José Sarney foi eleito presidente do Senado pela segunda vez em 1º de fevereiro de 2003, com 76 votos a favor, dois contra e uma abstenção.

Sarney não quis ocupar o novo gabinete, no qual haviam despachado anteriormente Antônio Carlos Magalhães, Jader Barbalho e Ramez Tebet. Preferiu o antigo, de seu tempo no comando da Casa.

A grande característica desse mandato a frente da presidência do Senado foi a aproximação com o presidente Lula. Sarney passou a ser peça chave na interlocução entre Lula e o Congresso. Poder ele tinha, segundo nota na coluna de Elio Gaspari, na Folha:

“José Sarney manda mais no governo de Lula que mandava no dele. Além disso, manda só naquilo de que gosta, sem ter que se preocupar com a opinião de Ulysses Guimrães.”

Sarney comentou:

“Era exagero. Tratávamos dos assuntos normais que existem entre o presidente da Casa e o Executivo, mas eu não mandava nada. Nunca me meti em nada. Sempre tive senso de proporção. Isso só serviu para o PT ficar com raiva do Lula.”

Sobre o apoio a Lula, Sarney disse:

“Quando decidi apoiar Lula, ainda na campanha, o único pedido que lhe fiz foi que restaurasse a distribuição de leite. O programa estava na memória e na saudade do povo brasileiro.”

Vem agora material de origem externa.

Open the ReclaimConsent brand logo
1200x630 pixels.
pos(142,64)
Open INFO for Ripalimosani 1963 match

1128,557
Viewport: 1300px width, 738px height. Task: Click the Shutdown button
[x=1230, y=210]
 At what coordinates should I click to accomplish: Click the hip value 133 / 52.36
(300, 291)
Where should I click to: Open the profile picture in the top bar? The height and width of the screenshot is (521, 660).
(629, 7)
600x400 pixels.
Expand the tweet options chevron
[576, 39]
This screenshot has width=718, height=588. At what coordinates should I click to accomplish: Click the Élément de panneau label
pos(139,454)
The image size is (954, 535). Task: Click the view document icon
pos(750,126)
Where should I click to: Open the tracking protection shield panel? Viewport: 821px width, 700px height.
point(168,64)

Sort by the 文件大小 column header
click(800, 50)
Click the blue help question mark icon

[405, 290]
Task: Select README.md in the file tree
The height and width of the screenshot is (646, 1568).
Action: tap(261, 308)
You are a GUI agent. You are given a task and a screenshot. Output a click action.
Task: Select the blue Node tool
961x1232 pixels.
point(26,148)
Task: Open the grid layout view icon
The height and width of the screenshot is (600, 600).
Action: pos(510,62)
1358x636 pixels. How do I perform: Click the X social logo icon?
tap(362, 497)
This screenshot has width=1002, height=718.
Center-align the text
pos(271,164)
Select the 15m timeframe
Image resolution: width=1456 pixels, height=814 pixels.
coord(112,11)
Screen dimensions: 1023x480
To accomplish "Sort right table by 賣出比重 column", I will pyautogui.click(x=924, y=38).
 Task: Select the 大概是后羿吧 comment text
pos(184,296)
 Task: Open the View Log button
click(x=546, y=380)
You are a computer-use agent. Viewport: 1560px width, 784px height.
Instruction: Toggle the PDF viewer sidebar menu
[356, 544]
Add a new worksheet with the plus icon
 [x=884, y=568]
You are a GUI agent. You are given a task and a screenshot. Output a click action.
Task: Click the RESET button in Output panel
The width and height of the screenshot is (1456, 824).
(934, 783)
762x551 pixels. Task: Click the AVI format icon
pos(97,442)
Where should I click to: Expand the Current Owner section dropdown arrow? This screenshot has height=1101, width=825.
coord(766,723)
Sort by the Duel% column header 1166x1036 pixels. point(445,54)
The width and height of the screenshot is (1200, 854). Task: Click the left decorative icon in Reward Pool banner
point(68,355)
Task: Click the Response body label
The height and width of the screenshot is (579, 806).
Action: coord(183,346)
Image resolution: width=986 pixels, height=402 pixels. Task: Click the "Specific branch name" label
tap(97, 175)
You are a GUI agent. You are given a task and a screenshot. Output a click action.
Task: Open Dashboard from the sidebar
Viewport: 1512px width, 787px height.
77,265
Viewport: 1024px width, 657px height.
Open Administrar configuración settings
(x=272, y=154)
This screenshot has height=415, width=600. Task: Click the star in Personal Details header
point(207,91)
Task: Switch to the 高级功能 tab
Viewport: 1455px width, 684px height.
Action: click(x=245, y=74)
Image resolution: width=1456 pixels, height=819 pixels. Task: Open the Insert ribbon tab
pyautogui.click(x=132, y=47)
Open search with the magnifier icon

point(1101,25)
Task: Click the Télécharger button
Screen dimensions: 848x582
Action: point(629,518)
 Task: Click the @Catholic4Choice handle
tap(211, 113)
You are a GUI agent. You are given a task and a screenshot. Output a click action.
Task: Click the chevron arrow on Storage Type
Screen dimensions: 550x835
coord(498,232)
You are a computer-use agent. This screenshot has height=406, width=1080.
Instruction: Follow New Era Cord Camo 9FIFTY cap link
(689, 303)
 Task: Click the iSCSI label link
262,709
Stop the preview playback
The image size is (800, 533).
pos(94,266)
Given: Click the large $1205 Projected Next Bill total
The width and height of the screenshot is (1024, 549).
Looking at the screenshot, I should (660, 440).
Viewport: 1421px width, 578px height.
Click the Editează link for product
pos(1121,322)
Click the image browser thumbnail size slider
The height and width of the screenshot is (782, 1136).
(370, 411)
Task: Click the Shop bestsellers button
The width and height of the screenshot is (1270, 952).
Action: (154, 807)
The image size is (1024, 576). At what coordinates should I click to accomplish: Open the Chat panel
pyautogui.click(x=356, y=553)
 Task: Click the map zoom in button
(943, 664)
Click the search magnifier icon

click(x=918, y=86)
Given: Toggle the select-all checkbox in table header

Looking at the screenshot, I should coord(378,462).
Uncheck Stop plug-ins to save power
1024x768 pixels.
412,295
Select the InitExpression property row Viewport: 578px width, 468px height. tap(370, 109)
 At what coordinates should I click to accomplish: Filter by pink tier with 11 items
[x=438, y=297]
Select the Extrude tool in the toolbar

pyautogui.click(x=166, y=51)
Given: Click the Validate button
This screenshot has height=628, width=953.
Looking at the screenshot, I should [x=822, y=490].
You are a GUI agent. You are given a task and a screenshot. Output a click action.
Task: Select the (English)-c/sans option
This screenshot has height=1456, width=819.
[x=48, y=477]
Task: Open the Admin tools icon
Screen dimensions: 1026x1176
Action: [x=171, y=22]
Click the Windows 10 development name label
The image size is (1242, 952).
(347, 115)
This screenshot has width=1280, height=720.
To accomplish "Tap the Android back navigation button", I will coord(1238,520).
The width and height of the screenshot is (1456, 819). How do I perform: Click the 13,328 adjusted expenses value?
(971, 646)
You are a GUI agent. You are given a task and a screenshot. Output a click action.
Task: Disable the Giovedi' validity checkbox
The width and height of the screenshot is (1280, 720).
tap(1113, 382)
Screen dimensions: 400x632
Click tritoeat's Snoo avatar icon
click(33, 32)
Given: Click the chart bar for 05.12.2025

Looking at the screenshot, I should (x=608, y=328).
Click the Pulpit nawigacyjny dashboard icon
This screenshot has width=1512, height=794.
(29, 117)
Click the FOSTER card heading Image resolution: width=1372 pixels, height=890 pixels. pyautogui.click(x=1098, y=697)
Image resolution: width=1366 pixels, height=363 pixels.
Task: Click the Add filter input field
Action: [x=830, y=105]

No fim de 2004, aconteceu a primeira grande crise do governo Lula. O pronunciamento do Presidente Sarney, um discurso que intitulou “Tempo de Crise” foi decisivo para conter os ânimos no Senado Federal e acalmar o cenário político.

Lula sempre demonstrou sua gratidão pelo apoio e pelos esforços de Sarney para ajudar seu governo. Em entrevista ao jornal O Globo, Sarney previu uma longa aliança com o PT e a reeleição de Lula

O clima de tensão no Senado foi quebrado em março por uma cena que começou trágica, mas acabou cômica: o desempregado Edivaldo de Lima Araújo ameaçava pular das galerias do plenário do Senado aos gritos de “Tô passando fome”. De sua cadeira de presidente, sempre atento à liturgia do cargo, Sarney quase suplicou, mas com toda a formalidade do mundo, ao homem em desespero:

“Peço a Vossa Excelência que não pule.”

Edivaldo ainda ameaçou pular, mas passou a gritar elogios a Sarney.